Deploying To Replicate

This document describes how this repo is currently deployed to Replicate.

It covers:

staging pushes to nelsonjchen/op-replay-clipper-beta
production pushes to nelsonjchen/op-replay-clipper
local testing before a push
how stock cog 0.17.2+ fits into the current flow
how to verify a pushed version before and after promotion

Overview

This repo now deploys with a normal stock cog push, but it still relies on repo-generated Cog artifacts and a substantial bootstrap script.

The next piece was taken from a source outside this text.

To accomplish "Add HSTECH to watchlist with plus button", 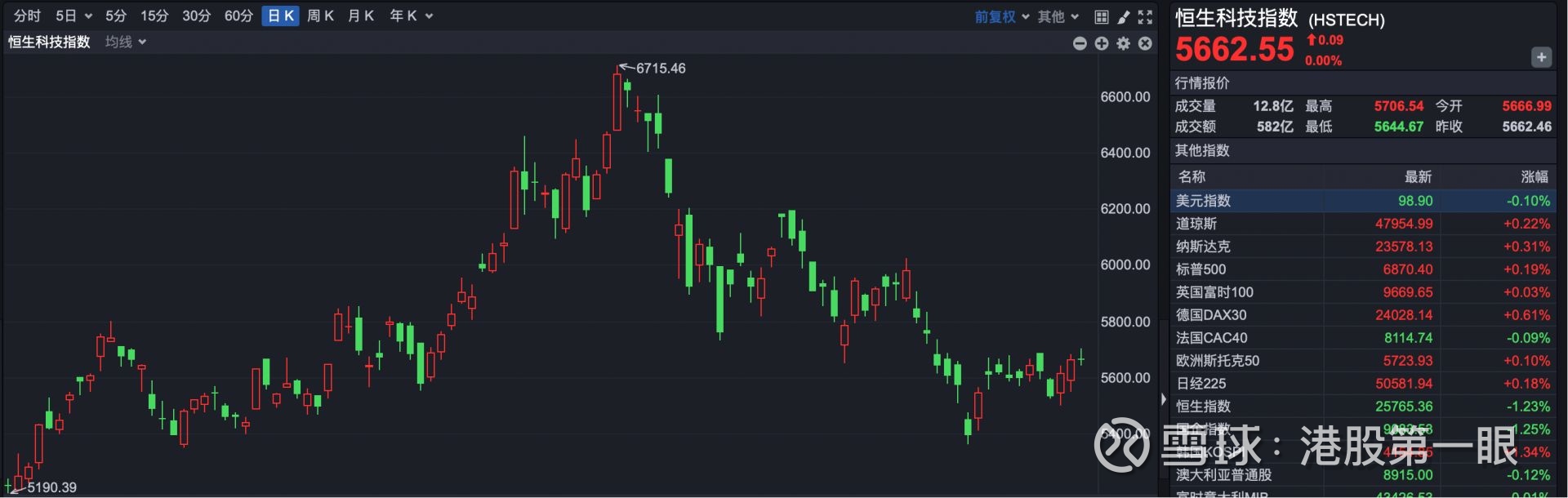I will click(1541, 57).
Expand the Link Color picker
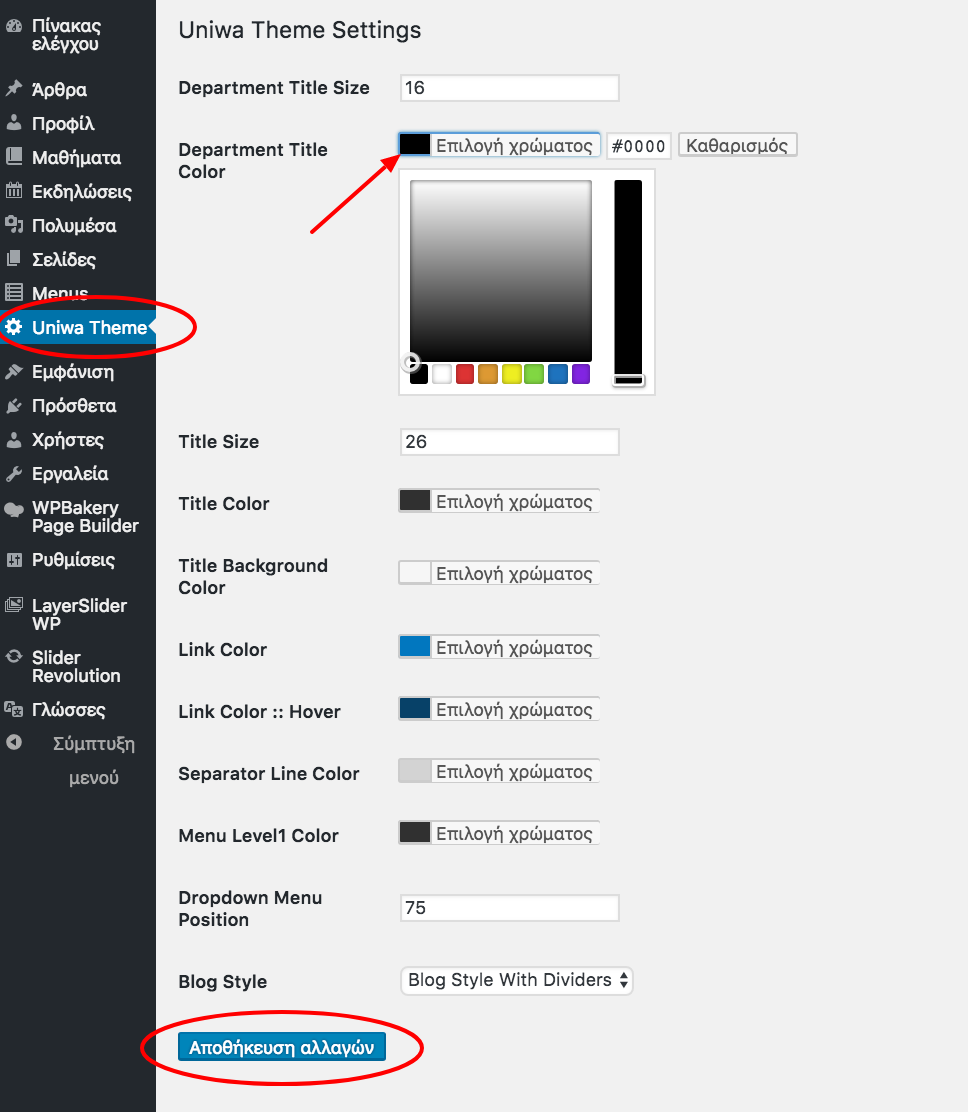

The deploy path depends on:

generated Cog build artifacts from cog/render_artifacts.sh
stock cog 0.17.2+
a normal cog push

Upstream Cog 0.17.2 fixed the earlier raw-URL coercion bug for plain str inputs, so hosted Replicate can again accept normal https://connect.comma.ai/... route URLs without a custom runtime patch.

Models

The two Replicate targets are:

staging: r8.im/nelsonjchen/op-replay-clipper-beta
production: r8.im/nelsonjchen/op-replay-clipper

The intended workflow is:

push current work to the staging model
run the staging smoke matrix
if staging looks good, push the same repo state to the production model
run a smaller post-promotion smoke set on production

Prerequisites

Before deploying:

have a valid REPLICATE_API_TOKEN
have Docker working locally
have a working cog CLI installed
be on the repo state you actually want to push

Common setup:

uv sync
set -a
source .env
set +a

Manual GitHub Actions deploy

There is also a manual Actions workflow at ../.github/workflows/replicate-deploy.yml.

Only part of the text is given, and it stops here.